Determination of minimum inhibitory concentration (MIC) by agar well diffusion method
The Minimum Inhibitory Concentration (MIC) of Cinnamon bark oil, Cinnamon leaf oil, Clove bud oil, Garlic oil was also determined by agar well diffusion method (Gupta et al., 2008). The MIC was defined as the lowest concentration of essential oils at which no visible growth ofbacteria was observed within 24 hrs of incubation at 37°C (Thongson et al., 2004). Various concentrations of essential oils were prepared by two-fold dilution series to get concentrations of 2%, 1%, 0.5% and 0.25%. A 50 ul of various concentrations of essential oils were poured in to wells which were punched on Mueller Hinton agar plates spreaded with 106CFU/ml inoculum and incubated at 37°C for 24 hrs. The tests were done for twice. After incubation, zones of inhibitions were measured and the lowest concentration at which zone of inhibition was clear can be considered as MIC value of that essential oil.

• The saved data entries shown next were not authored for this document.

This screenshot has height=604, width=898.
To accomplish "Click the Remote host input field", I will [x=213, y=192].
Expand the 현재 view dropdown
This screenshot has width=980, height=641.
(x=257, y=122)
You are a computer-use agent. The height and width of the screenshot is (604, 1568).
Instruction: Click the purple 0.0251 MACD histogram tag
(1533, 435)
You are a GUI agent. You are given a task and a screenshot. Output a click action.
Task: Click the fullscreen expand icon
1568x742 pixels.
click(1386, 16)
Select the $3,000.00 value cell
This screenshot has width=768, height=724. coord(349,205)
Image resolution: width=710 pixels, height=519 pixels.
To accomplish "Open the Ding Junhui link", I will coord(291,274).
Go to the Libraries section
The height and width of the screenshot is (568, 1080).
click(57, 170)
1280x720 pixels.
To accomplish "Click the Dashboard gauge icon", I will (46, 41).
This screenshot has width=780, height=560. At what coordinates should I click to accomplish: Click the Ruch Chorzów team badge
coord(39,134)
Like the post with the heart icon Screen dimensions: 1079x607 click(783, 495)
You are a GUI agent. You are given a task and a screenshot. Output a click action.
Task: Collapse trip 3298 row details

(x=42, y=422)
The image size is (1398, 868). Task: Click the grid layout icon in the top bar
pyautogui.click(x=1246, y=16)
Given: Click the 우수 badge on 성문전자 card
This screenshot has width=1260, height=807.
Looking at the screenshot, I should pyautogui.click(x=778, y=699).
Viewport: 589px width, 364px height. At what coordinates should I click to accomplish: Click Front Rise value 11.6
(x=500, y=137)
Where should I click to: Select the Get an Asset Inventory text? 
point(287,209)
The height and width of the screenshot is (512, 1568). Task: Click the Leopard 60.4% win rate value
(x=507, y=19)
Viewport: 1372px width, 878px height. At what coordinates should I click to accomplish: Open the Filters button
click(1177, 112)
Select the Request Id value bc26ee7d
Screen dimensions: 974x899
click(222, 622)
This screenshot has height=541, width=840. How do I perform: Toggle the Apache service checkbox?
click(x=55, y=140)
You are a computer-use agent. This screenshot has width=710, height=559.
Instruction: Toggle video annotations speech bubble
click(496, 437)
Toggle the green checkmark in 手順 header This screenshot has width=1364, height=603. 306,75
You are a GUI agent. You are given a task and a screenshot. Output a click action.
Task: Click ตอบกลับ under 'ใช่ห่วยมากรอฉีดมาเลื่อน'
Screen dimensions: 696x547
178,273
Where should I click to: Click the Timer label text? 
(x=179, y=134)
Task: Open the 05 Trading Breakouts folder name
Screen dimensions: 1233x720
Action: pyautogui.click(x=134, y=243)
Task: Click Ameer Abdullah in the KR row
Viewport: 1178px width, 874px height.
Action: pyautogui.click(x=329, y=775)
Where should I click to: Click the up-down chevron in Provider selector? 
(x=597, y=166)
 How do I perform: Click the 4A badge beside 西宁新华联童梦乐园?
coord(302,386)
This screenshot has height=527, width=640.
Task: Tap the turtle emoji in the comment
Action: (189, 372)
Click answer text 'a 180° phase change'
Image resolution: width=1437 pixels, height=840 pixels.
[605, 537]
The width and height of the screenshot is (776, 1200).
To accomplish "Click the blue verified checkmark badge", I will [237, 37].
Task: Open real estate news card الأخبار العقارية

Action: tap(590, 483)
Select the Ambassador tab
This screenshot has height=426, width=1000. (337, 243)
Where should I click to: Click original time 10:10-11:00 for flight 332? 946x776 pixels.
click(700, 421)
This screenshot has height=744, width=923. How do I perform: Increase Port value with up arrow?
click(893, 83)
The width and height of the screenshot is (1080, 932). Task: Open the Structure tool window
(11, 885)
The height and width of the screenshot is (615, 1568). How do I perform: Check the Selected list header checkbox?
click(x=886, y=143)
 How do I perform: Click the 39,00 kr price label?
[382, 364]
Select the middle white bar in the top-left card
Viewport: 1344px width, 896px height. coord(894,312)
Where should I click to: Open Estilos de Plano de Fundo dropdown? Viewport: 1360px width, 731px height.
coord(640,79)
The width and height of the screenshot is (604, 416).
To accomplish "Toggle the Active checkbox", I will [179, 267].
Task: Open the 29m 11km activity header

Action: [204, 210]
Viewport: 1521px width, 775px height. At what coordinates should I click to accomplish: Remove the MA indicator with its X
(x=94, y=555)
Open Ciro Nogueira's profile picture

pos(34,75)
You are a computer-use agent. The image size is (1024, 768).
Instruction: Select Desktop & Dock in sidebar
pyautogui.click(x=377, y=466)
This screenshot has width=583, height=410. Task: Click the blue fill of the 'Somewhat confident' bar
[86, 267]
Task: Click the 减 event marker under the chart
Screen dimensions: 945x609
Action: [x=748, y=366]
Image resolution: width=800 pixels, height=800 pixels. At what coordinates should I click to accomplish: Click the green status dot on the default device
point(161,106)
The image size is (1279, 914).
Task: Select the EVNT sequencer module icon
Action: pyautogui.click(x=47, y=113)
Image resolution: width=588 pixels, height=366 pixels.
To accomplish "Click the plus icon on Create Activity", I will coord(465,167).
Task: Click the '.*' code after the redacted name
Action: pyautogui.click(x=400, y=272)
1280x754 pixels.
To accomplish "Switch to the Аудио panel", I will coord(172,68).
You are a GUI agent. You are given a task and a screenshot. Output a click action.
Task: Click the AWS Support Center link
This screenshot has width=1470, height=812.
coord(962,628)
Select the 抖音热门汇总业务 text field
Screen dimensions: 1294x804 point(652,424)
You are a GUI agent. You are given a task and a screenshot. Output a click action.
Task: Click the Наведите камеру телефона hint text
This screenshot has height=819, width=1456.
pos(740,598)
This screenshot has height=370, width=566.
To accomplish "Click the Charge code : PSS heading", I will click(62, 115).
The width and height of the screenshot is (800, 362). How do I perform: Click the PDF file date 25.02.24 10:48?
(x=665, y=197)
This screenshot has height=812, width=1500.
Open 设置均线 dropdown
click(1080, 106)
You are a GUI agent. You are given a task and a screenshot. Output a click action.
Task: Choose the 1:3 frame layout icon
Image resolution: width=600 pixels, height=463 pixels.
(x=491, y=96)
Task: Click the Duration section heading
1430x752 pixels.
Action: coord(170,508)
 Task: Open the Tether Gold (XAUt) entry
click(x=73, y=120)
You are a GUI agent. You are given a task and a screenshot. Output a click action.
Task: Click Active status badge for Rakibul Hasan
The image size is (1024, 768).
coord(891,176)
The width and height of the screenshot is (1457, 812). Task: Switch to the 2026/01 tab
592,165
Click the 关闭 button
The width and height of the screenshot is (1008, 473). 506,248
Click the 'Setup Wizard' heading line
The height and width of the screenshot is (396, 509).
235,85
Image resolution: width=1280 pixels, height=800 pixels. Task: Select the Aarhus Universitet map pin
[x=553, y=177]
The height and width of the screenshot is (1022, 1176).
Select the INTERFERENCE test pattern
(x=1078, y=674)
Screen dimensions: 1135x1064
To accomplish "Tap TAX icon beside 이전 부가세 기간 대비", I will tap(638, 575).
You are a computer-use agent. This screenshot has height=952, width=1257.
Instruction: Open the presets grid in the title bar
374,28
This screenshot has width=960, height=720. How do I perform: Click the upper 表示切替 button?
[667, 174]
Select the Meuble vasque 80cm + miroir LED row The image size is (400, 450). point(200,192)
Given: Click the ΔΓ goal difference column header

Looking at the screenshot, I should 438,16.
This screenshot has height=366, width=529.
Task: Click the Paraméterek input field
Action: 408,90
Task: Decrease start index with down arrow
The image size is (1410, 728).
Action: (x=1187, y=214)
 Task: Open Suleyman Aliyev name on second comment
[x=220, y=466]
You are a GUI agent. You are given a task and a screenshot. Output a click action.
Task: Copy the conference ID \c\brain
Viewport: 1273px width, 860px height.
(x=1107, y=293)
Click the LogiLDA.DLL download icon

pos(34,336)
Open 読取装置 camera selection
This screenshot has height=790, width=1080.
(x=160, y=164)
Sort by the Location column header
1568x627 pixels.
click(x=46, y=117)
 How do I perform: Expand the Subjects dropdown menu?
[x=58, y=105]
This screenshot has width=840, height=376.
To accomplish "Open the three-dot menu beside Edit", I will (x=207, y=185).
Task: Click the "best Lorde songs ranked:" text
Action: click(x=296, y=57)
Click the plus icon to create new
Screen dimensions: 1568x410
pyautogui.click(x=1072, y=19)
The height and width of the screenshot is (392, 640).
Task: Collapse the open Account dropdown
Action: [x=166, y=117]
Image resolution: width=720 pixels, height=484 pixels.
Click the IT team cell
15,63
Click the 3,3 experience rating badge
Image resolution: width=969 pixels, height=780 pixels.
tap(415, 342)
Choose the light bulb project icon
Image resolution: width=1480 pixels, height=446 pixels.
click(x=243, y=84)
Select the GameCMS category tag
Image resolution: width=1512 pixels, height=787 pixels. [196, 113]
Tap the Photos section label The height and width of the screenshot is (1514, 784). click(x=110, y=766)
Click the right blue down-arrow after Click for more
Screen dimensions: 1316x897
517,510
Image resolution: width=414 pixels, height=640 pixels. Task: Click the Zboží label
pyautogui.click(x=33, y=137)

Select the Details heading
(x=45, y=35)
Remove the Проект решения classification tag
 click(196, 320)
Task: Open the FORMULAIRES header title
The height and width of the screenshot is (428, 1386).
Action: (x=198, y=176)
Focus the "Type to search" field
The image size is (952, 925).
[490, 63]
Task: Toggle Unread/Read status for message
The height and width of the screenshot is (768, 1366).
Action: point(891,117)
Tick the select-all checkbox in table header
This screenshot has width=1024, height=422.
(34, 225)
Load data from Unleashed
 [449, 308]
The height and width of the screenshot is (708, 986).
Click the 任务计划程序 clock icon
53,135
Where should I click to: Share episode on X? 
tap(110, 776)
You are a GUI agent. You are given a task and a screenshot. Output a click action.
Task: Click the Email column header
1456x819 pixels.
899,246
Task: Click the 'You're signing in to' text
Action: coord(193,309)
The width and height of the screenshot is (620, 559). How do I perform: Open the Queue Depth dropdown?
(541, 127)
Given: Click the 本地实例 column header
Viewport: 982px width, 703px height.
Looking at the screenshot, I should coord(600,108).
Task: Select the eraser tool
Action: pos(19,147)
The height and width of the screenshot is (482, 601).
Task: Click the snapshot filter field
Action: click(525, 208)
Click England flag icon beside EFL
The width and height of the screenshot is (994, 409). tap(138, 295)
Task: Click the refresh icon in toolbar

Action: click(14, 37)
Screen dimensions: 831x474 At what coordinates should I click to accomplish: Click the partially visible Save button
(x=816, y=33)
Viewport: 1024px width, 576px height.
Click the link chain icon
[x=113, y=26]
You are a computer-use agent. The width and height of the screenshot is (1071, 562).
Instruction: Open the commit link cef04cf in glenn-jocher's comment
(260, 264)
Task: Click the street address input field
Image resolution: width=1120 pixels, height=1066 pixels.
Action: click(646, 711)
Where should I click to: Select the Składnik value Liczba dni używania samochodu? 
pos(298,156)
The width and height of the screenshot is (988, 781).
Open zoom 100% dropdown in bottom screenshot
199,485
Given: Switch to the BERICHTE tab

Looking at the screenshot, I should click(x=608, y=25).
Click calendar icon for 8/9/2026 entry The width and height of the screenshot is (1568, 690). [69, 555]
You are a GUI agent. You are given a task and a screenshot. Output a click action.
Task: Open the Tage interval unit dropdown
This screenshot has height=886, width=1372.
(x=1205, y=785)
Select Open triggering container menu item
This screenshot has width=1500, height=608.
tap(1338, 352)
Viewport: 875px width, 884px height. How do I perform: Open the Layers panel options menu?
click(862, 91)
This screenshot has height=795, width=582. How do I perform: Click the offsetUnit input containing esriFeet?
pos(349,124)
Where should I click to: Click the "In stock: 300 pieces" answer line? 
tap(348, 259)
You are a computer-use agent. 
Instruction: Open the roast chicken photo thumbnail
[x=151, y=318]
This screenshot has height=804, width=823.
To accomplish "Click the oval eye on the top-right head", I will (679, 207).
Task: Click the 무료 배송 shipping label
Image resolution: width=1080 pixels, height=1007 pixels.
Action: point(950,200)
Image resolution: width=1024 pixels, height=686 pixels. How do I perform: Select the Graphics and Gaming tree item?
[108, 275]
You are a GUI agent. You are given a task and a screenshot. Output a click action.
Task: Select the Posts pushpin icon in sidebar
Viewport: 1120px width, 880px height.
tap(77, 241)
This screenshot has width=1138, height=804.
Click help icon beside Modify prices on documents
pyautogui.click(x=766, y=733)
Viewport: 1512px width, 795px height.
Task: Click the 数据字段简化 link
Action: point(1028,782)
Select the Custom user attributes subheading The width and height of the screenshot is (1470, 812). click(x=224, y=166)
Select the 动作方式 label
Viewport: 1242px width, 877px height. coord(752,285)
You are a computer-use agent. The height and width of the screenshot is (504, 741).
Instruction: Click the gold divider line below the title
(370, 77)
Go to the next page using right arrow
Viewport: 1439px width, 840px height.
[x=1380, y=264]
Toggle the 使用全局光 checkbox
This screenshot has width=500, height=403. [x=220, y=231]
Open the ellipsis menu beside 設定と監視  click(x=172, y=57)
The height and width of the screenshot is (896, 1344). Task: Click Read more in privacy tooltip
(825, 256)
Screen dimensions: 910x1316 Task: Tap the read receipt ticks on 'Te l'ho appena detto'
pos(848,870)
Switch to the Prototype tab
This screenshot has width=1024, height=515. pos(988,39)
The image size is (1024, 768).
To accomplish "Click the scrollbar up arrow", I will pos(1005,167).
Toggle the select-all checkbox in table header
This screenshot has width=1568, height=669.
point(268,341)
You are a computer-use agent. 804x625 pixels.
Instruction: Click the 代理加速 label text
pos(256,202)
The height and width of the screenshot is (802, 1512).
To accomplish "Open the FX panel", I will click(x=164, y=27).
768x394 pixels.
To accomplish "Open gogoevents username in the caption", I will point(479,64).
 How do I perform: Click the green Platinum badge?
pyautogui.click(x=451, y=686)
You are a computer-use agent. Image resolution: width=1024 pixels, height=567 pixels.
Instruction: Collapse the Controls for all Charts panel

RESULTS AND DISCUSSIONCharacterization of essential oils by GC-MS
The chemical constituents present in Cinnamon bark oil, cinnamon leaf oil, clove bud oil and garlic oil were represented in Fig. 1 to 4. The present study identified cinnamaldehyde (74.76%) as the major chemical constituent in cinnamon bark oil and this is similar to findings of Mareim et al., 2020 and Jham et al., 2005 who reported 74.56% and 75% of cinnamaldehyde as major component in their studies. Sun et al., 2016 obtained a little high prevalence of cinnamaldehyde of 79.39% while Zhang et al. (2016) reported a very high percentage of cinnamaldehyde (92.4%) in their studies respectively. Shan et al., 2007 in their study also identified 60–80% of cinnamaldehyde from the barks of Cinnamon zeylanicum which is almost similar to the present study. In contrary to this, other researchers identified 45.13% and 12.5% of cinnamaldehyde respectively (El-Baroty et al., 2010; Bayoub et al., 2010).
GC-MS chromatogram of Cinnamon bark oil
GC-MS chromatogram of Cinnamon leaf oil
GC-MS chromatogram of Clove bud oil
GC-MS chromatogram of Garlic oil
Eugenol (78.413%) is the main component found in cinnamon leaf oil in the present study which is similar to the findings of Bayoub et al, 2010 (76.91%). Singh et al. (2007) also reported eugenol (85%) as predominant component in cinnamon leaf oil which is slightly higher than the present study.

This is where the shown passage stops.